= WRITTEN TASK A =
Name every football club that the passage on the Bradford and Heysel disasters mentions.
= WRITTEN TASK B =
Copy the passage on the Bradford and Heysel disasters starting with "While Thatcher honed" and going on through "Valley Parade stadium.", and swap "stadia" for "stadiums".

= SELECTED EXCERPT =
####
While Thatcher honed in on hooligans, other issues persisted; namely, the poor condition of stadia nationwide and, as would become clear in the Heysel Stadium, across the continent. The English football authorities felt the full, tragic effects of their failure to address the problem on May 11 1985, when 56 people were killed at Bradford City’s Valley Parade stadium.
The main stand at the West Yorkshire ground had barely been altered since its construction in 1911, and gaps in the flooring resulted in the accumulation of litter below. One lit cigarette, or a match – it is, of course, impossible to know for sure – dropped into that underbelly and had devastating consequences.
Heysel followed just three weeks later when Liverpool met Juventus in the European Cup final in Brussels. This time, crowd trouble did play a part, as Liverpool fans charged a neutral area containing, primarily, Italian fans. Baffling errors in organisation and planning again, however, set the stage for catastrophe. Instead of being given their own end, Reds fans were split either side of the neutral area, which did not turn out to be very neutral at all.
####
= DATA =

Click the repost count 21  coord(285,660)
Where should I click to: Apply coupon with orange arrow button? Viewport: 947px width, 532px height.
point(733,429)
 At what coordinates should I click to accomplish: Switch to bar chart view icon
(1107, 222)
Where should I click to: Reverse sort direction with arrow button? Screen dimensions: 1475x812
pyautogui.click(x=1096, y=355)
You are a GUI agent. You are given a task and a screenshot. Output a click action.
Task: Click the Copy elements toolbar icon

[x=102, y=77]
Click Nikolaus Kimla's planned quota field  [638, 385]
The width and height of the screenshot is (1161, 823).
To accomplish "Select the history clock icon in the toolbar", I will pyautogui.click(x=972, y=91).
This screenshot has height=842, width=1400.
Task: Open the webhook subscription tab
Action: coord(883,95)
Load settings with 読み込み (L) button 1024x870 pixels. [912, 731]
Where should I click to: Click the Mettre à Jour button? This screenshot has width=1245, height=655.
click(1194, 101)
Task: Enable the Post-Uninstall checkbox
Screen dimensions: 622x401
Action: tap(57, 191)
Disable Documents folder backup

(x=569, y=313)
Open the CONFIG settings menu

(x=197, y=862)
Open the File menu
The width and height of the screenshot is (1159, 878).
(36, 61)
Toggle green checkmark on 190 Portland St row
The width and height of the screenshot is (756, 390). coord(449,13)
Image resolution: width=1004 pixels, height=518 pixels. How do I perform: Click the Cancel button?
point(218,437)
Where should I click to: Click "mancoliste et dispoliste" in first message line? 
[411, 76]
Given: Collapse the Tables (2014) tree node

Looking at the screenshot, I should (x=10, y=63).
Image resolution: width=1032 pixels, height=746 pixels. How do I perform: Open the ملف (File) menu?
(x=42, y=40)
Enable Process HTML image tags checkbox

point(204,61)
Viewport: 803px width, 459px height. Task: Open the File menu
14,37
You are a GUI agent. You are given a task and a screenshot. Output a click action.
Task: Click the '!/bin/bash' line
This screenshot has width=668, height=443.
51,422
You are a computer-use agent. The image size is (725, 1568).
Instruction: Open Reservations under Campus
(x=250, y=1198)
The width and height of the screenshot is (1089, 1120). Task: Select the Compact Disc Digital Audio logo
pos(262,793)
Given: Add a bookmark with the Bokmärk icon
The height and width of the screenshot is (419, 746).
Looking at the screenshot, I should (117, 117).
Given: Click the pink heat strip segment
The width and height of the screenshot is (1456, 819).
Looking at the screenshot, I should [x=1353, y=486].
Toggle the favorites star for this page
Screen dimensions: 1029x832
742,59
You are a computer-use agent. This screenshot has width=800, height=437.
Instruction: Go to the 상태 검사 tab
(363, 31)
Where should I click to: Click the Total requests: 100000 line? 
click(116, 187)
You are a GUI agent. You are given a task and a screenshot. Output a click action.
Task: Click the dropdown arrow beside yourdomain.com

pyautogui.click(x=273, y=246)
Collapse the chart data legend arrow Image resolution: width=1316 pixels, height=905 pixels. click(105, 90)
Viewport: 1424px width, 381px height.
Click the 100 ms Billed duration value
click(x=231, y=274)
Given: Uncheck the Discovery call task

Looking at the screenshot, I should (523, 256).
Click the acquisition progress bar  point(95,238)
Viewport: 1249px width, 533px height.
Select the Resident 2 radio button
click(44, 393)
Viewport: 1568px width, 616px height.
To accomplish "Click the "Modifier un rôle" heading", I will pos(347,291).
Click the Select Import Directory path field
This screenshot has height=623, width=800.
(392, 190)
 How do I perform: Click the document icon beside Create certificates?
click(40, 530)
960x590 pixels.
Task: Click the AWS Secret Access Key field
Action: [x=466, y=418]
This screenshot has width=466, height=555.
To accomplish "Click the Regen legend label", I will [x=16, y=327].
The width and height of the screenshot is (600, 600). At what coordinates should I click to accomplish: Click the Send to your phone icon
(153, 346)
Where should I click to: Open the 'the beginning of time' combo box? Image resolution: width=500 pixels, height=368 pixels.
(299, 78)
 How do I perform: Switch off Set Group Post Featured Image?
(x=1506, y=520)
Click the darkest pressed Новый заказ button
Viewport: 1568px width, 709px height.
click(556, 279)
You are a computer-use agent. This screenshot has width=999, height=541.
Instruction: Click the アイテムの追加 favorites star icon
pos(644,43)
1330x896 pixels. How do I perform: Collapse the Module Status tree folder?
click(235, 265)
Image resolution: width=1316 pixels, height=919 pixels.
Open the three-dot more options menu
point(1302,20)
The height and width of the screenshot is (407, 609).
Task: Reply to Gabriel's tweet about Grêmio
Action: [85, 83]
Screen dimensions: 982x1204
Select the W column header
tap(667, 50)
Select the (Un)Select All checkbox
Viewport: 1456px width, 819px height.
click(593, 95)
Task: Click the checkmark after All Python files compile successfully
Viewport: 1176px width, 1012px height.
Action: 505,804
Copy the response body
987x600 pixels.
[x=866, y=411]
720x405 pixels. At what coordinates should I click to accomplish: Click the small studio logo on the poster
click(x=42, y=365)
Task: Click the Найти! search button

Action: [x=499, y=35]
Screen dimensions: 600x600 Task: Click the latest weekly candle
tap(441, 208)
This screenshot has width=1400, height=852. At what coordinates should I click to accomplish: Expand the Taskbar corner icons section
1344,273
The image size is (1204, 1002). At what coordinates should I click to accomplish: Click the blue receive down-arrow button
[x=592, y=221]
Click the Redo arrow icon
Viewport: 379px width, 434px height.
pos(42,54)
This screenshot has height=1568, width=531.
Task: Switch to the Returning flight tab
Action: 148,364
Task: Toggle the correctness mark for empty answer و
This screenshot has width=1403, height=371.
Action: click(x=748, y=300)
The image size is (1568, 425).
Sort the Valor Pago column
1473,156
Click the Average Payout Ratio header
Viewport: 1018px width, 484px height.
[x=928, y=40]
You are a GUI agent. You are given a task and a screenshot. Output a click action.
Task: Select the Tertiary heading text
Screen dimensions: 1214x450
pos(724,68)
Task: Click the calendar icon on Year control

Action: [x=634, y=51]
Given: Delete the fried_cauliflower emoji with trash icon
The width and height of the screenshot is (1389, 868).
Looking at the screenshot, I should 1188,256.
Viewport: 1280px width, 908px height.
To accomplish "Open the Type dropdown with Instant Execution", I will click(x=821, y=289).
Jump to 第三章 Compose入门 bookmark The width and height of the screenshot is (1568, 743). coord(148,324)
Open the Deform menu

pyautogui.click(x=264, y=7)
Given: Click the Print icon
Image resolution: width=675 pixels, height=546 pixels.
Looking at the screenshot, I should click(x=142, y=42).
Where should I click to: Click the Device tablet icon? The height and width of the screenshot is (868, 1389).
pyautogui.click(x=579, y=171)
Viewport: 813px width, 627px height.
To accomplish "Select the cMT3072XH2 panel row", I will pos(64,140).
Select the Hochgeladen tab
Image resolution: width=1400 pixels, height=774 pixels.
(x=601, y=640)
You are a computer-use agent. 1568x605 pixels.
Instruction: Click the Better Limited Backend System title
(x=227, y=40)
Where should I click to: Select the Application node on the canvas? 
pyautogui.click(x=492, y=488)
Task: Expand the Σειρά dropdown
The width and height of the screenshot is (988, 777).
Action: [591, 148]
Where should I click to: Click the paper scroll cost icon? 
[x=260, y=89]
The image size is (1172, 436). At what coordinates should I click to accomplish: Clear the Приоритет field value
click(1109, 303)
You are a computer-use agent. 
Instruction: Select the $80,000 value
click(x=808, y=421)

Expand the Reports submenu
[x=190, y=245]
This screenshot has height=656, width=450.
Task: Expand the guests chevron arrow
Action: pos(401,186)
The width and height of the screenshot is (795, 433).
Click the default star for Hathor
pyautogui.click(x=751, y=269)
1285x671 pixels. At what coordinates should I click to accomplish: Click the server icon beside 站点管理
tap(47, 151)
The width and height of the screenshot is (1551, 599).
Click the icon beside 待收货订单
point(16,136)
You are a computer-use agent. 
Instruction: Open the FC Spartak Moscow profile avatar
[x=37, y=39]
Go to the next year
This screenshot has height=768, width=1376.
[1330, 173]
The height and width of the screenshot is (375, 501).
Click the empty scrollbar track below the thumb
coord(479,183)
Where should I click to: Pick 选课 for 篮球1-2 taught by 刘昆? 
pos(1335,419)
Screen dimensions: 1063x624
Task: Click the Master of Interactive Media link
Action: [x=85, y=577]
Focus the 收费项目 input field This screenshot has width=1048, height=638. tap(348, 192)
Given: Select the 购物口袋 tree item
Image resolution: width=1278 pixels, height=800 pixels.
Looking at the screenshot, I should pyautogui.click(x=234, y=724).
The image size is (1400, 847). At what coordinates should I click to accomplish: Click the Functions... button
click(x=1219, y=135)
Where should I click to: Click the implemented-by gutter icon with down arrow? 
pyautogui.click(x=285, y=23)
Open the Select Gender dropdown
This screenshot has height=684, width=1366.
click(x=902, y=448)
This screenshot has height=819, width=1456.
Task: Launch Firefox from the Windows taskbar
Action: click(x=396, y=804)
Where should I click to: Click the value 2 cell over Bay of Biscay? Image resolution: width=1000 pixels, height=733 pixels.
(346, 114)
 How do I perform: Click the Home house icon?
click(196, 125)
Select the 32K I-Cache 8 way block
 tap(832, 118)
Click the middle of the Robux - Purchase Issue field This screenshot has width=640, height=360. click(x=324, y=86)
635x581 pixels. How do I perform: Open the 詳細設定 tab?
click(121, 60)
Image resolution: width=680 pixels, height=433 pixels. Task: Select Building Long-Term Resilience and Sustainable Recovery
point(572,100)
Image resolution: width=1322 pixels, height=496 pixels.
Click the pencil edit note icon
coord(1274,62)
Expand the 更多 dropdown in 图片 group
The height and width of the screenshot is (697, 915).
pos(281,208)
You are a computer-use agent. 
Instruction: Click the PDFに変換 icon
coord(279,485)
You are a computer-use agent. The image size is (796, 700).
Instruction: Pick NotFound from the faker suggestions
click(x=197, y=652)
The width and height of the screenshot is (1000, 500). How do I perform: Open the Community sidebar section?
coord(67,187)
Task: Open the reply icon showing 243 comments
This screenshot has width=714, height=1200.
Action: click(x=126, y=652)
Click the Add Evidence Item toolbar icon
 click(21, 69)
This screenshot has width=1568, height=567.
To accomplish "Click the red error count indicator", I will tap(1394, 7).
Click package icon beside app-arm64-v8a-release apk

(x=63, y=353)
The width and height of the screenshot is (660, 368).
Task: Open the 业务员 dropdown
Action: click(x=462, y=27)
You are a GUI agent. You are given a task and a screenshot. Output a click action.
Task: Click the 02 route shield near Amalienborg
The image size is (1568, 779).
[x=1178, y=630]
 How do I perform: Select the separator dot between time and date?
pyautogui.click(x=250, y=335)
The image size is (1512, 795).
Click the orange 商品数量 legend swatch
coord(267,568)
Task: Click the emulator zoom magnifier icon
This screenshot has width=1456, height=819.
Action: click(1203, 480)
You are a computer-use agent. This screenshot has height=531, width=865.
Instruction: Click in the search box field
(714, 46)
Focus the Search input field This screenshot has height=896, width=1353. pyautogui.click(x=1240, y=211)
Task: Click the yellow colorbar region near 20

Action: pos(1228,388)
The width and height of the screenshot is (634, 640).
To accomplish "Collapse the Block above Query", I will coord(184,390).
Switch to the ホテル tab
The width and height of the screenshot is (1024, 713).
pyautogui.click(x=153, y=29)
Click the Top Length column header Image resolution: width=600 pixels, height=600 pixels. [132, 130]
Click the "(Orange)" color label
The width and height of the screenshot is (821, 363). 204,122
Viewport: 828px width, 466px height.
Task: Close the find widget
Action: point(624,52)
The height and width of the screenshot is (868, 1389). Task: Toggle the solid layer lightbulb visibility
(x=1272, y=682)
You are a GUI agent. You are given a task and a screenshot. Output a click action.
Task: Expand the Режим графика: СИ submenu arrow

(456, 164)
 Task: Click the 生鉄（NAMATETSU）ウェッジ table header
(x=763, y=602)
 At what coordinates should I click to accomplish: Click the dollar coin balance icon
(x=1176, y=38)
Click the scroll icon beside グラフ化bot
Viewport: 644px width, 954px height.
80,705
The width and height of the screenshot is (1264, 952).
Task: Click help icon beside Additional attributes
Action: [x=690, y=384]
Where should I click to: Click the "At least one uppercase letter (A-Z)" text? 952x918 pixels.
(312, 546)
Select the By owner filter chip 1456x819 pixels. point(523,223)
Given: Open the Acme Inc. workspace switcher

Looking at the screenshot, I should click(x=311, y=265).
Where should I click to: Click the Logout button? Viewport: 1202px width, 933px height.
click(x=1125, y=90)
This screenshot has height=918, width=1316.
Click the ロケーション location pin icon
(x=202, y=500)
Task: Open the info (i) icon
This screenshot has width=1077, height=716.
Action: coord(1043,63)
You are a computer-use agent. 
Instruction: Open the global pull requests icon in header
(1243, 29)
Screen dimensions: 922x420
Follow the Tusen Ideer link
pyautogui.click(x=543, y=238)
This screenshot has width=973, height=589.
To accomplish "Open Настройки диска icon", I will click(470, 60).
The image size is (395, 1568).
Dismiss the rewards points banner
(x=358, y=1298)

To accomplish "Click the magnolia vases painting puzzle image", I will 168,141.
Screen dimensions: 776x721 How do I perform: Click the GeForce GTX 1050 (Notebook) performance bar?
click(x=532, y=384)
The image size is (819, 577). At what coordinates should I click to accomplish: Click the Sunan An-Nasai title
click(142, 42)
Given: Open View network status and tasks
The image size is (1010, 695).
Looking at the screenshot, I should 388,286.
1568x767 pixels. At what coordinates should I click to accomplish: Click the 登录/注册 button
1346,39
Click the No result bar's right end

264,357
####
= EXERCISE ANSWER A =
Bradford City, Liverpool, Juventus

= EXERCISE ANSWER B =
While Thatcher honed in on hooligans, other issues persisted; namely, the poor condition of stadiums nationwide and, as would become clear in the Heysel Stadium, across the continent. The English football authorities felt the full, tragic effects of their failure to address the problem on May 11 1985, when 56 people were killed at Bradford City’s Valley Parade stadium.